┌────────

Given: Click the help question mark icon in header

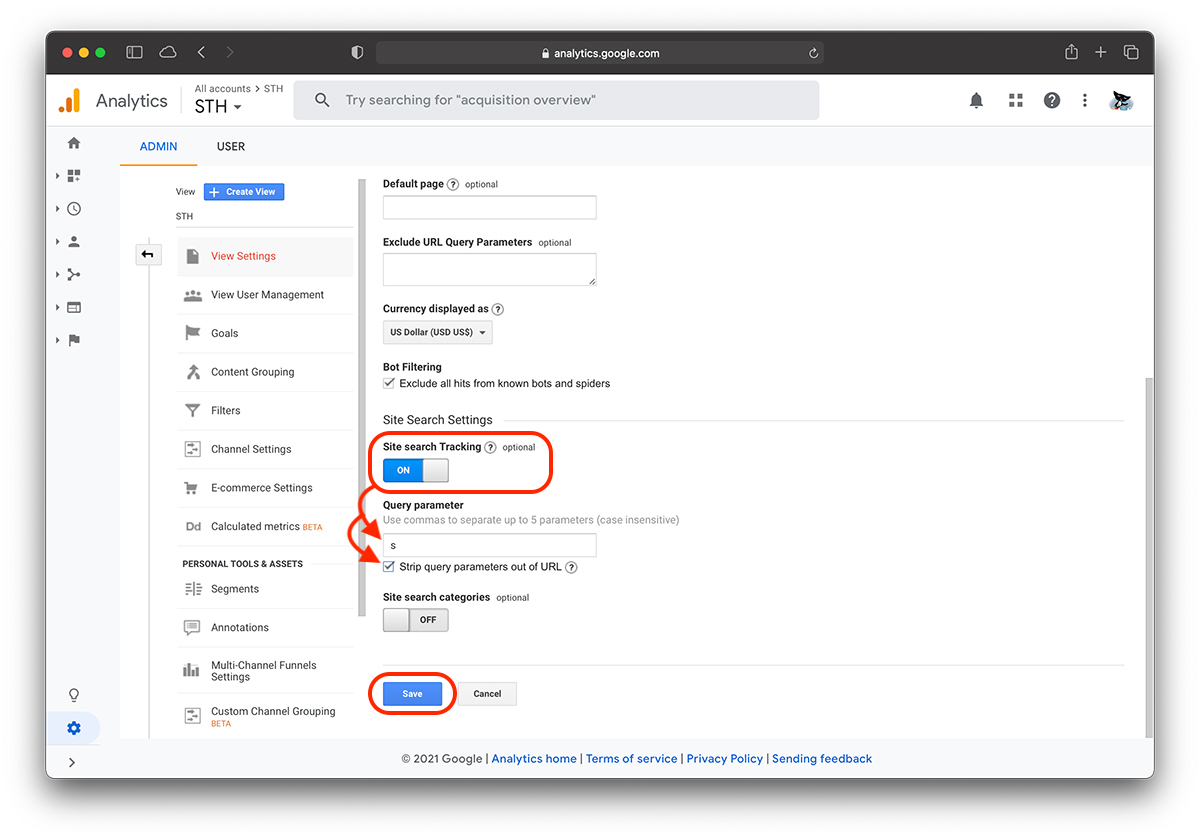Looking at the screenshot, I should click(1052, 100).
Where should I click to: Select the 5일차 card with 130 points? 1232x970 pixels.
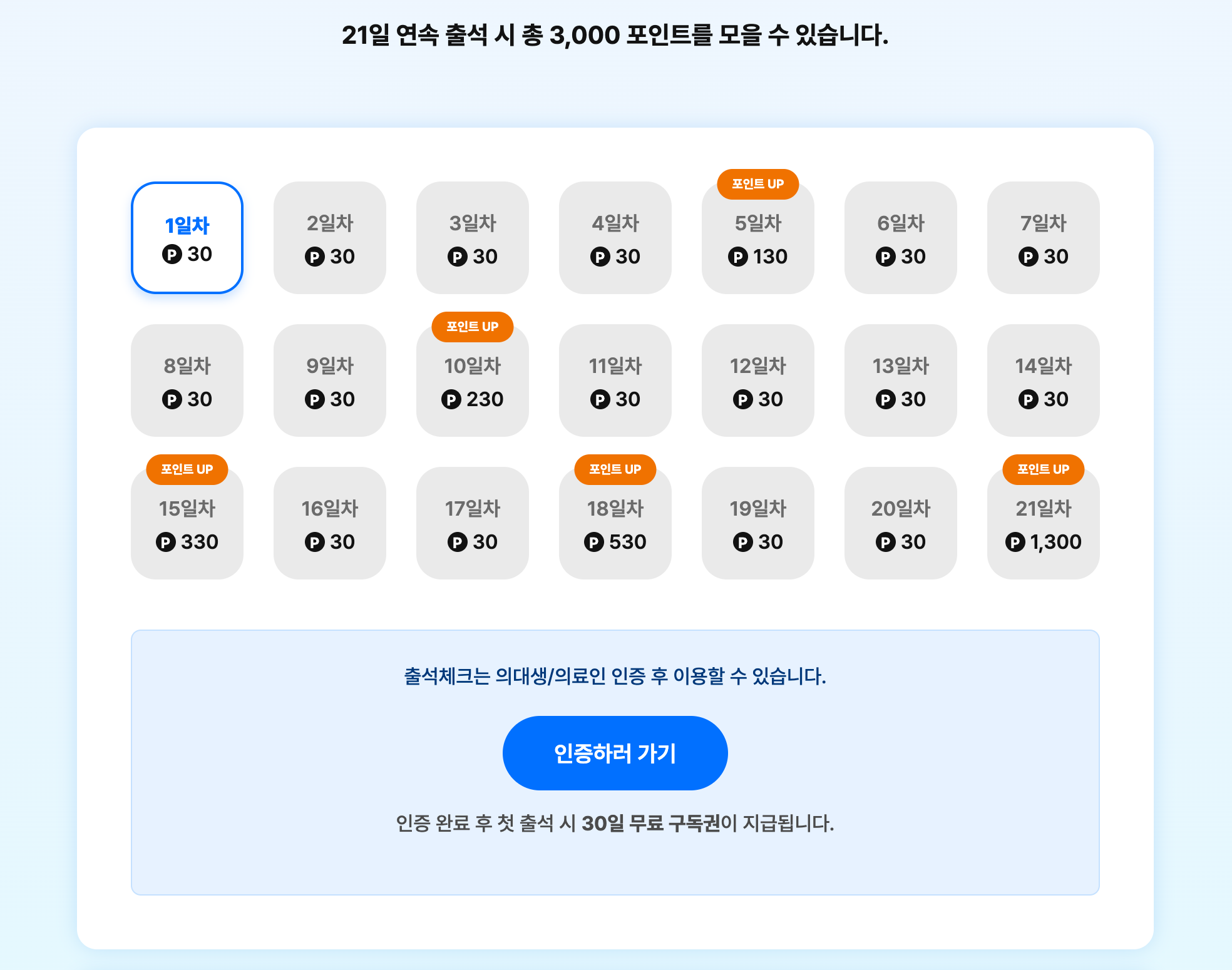tap(757, 244)
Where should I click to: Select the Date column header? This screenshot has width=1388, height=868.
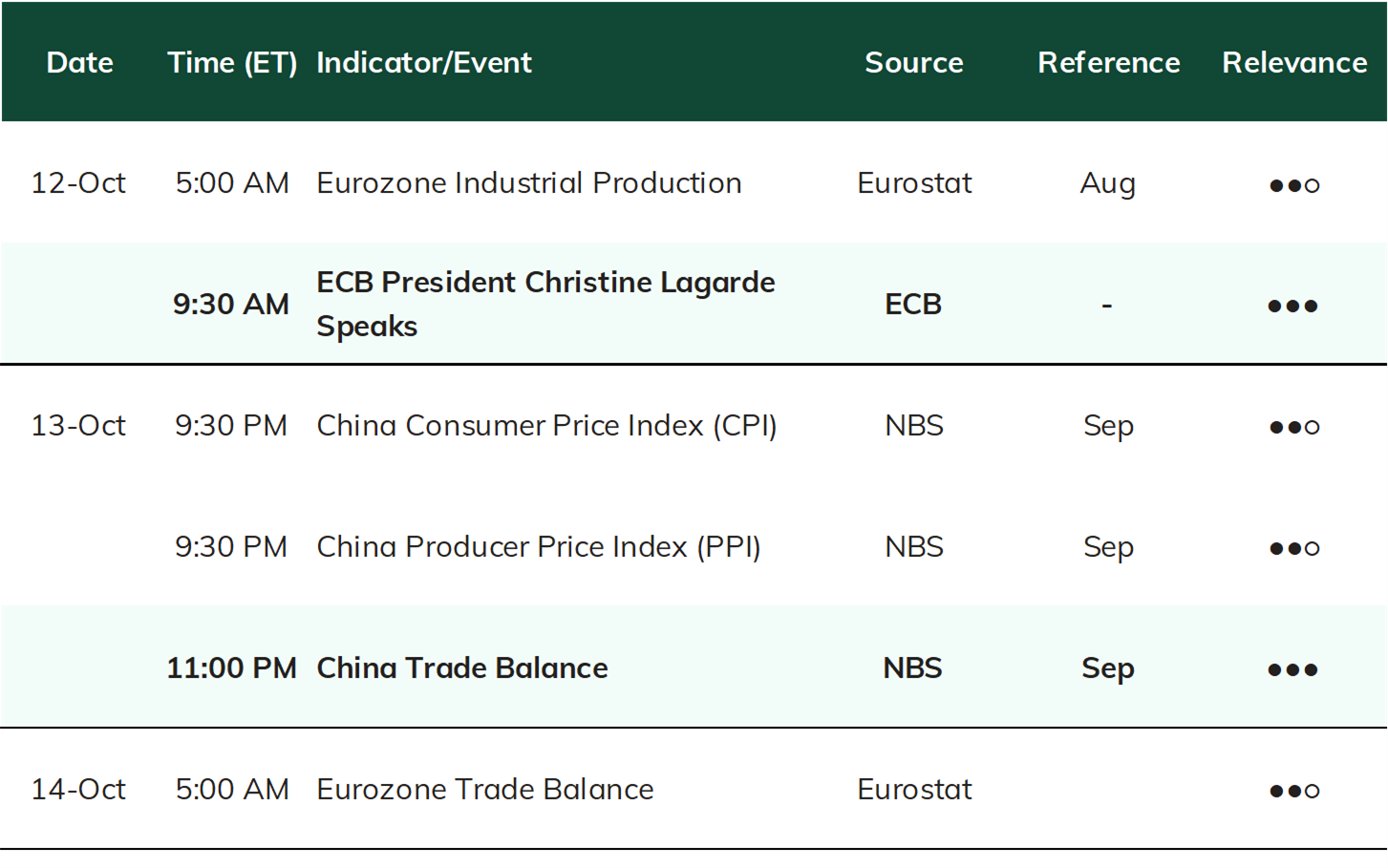pos(80,63)
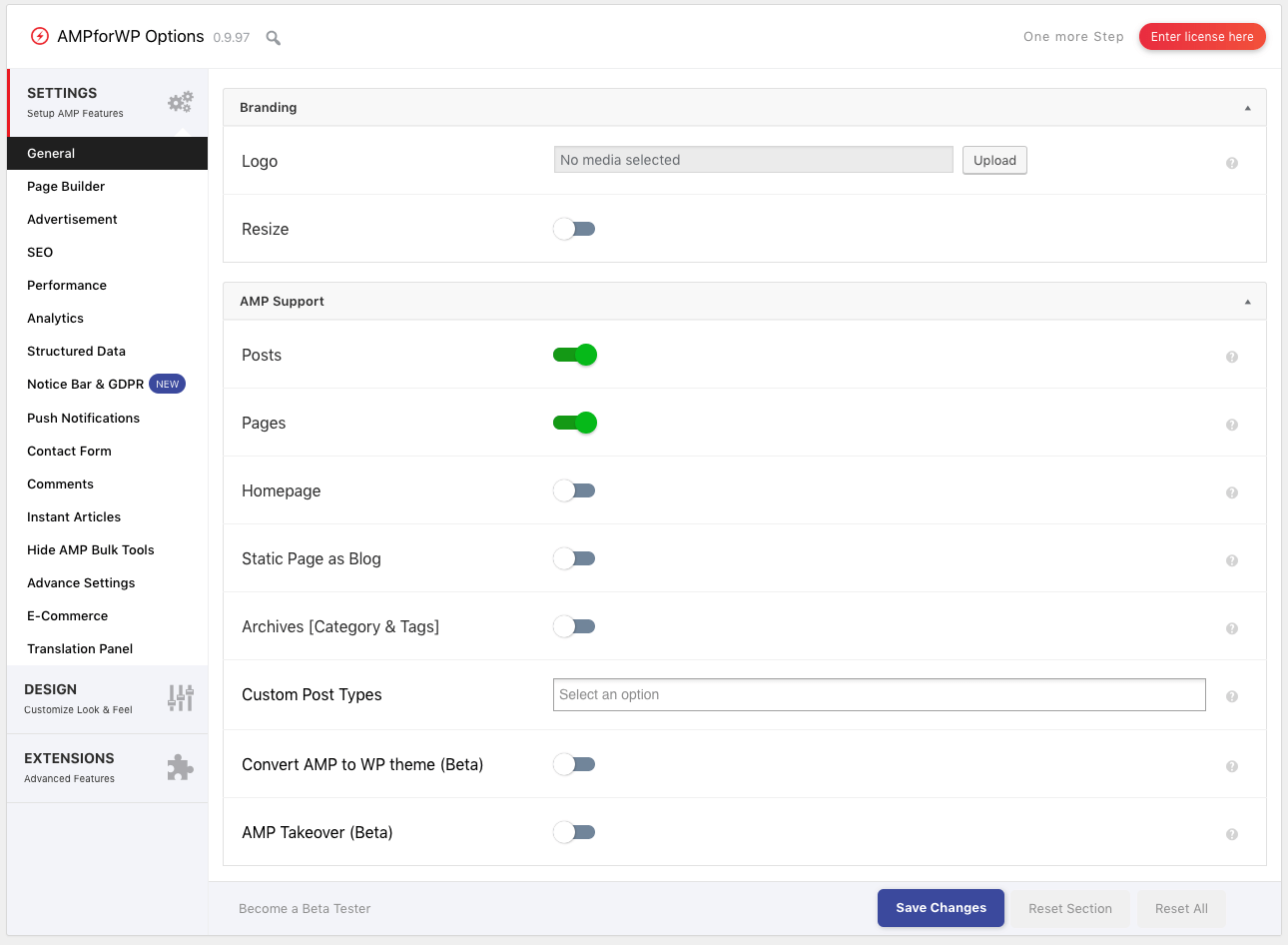Open the Push Notifications settings

[83, 418]
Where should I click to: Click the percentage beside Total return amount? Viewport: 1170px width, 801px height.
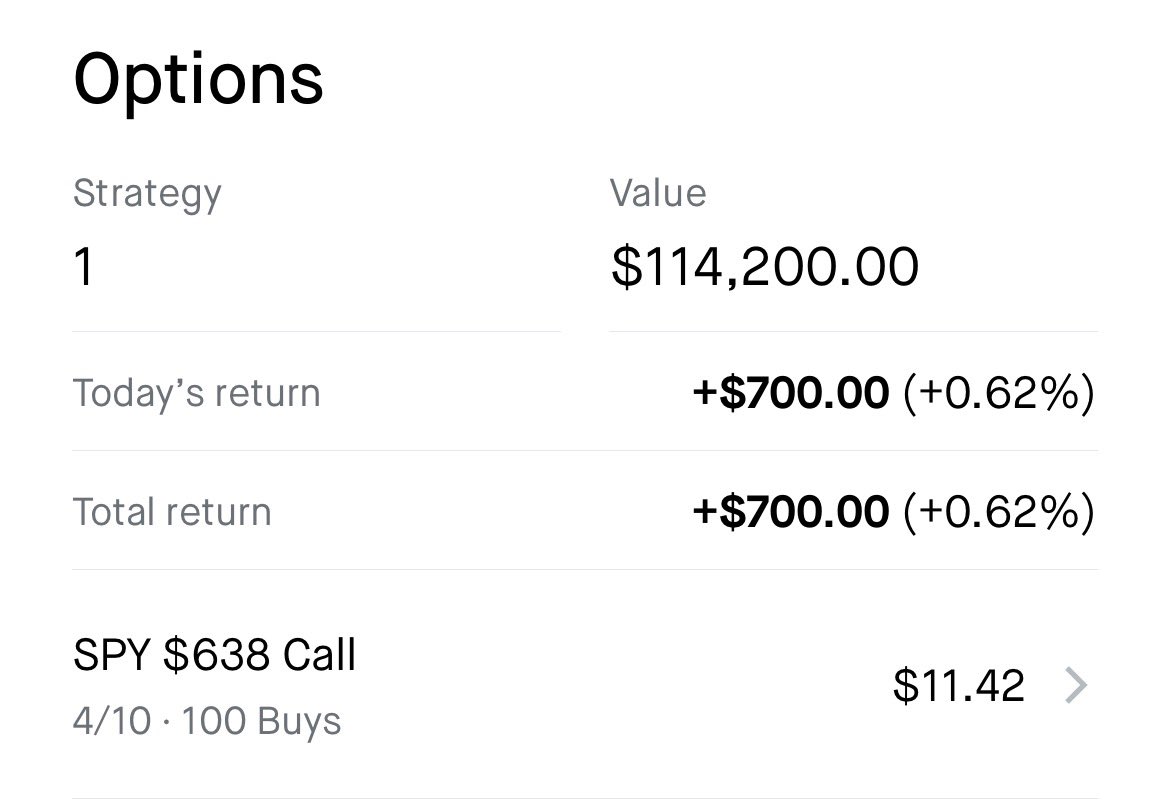(x=998, y=512)
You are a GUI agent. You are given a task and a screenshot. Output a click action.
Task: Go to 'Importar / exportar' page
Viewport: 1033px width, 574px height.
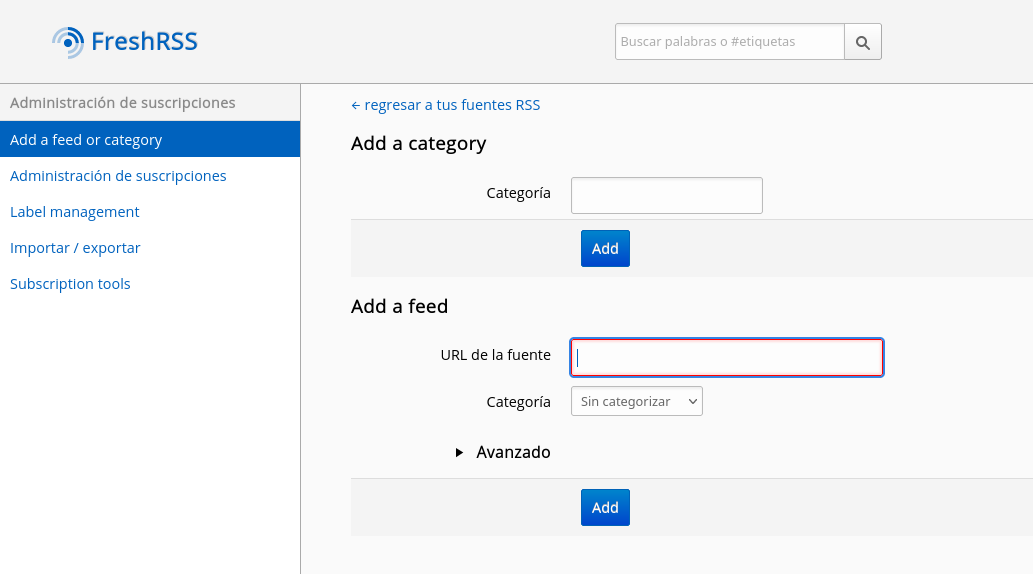pyautogui.click(x=75, y=248)
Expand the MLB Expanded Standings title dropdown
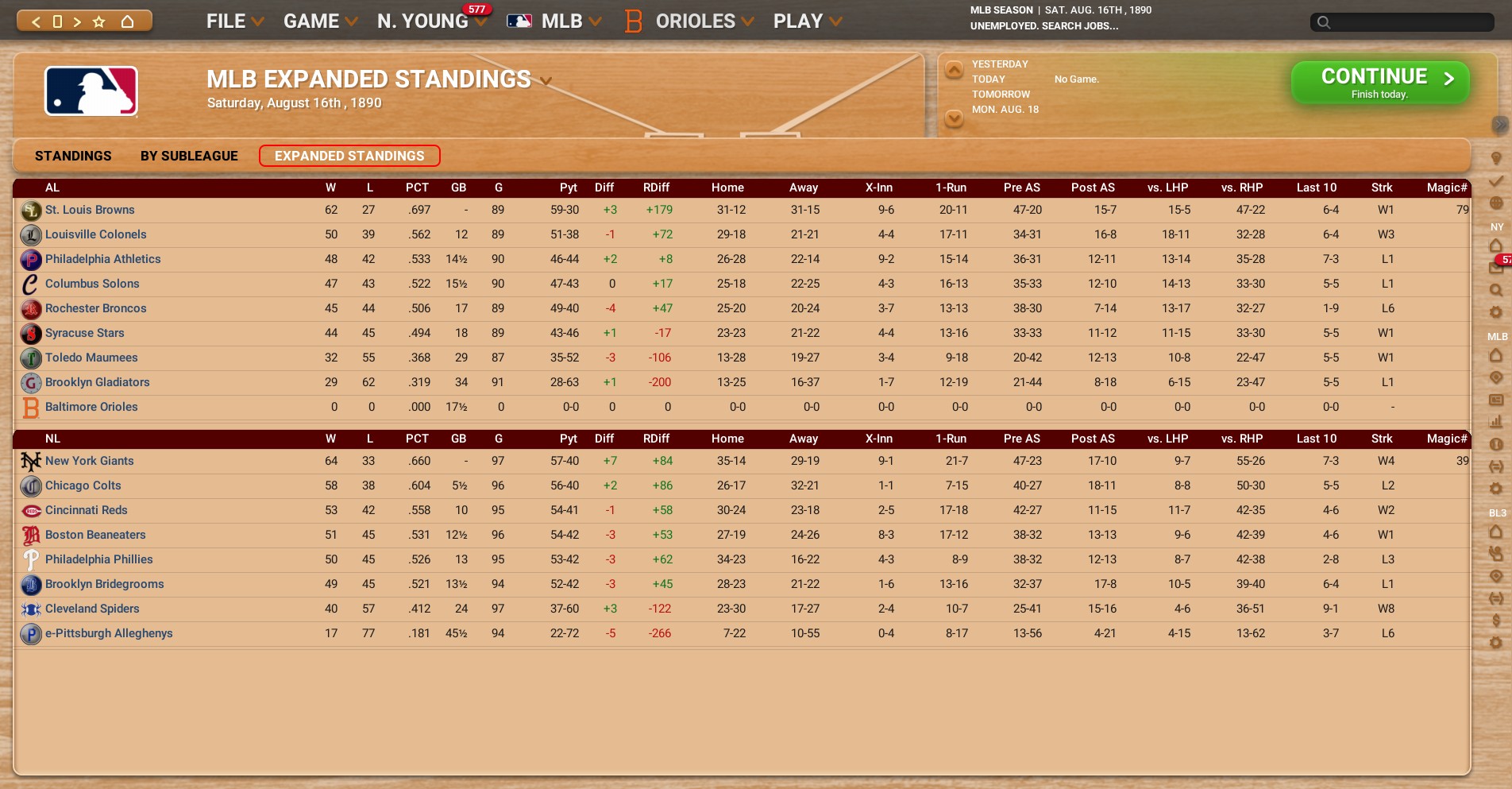The image size is (1512, 789). (x=546, y=81)
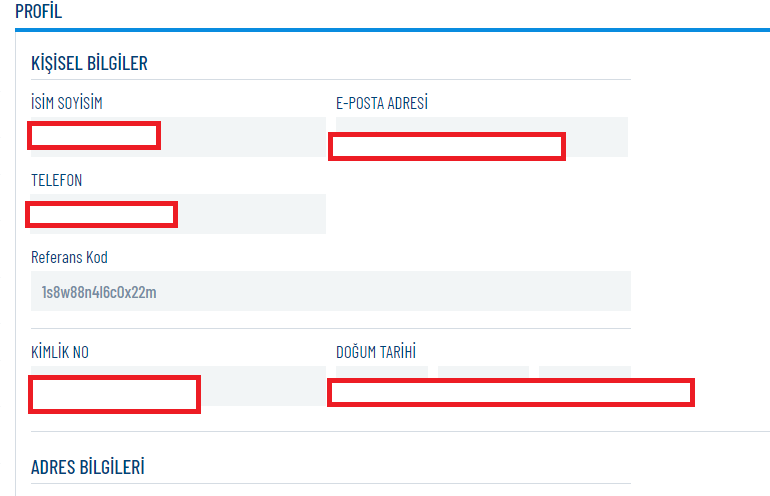Click the red box covering the phone number
770x496 pixels.
(x=101, y=214)
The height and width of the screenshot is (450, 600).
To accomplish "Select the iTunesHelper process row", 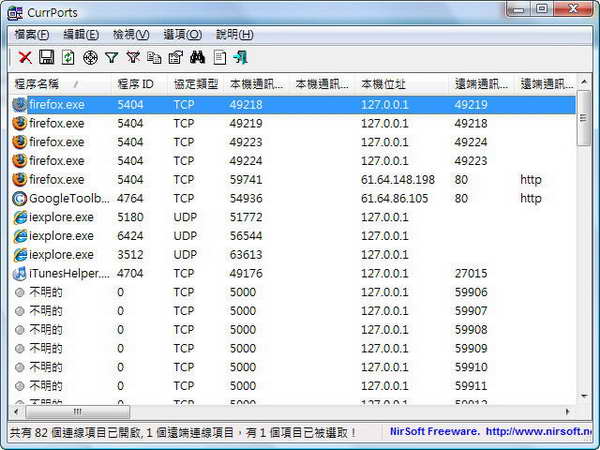I will [x=70, y=273].
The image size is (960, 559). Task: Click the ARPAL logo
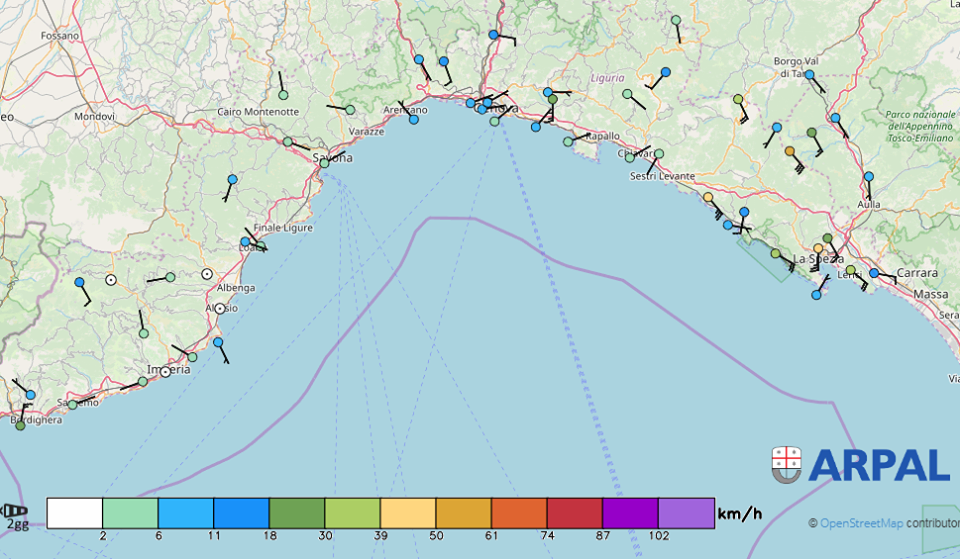tap(860, 465)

└────────

# Prompt
From the line containing "The image size is (960, 559)." to the last line of the listing above, transcribe each line exactly, skipping the pictures.

# Task solution
The image size is (960, 559). Task: Click the ARPAL logo
tap(860, 465)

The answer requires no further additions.